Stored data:
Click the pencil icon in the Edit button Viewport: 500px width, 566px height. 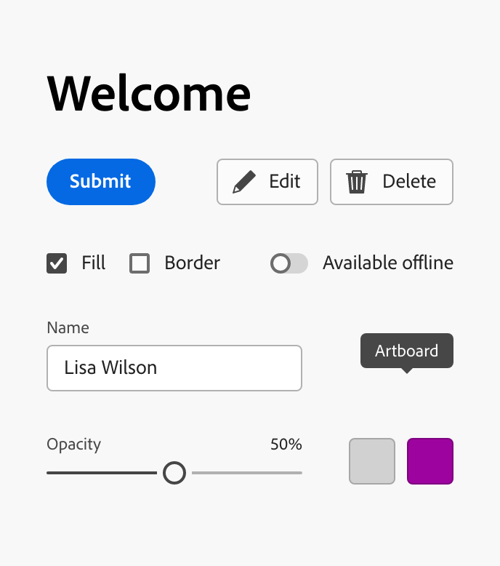point(244,182)
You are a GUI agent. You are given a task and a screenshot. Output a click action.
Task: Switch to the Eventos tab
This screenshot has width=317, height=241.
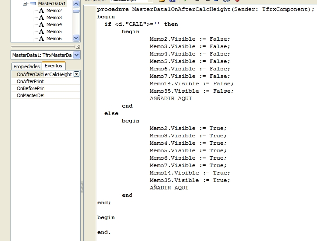53,66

TASK TO CARRY OUT | Leaving every picture out, return the lines from the one containing "Task: Switch to the Eventos tab" through the last line of the records exactly.

RESPONSE TO THE TASK |
Task: Switch to the Eventos tab
This screenshot has width=317, height=241.
53,66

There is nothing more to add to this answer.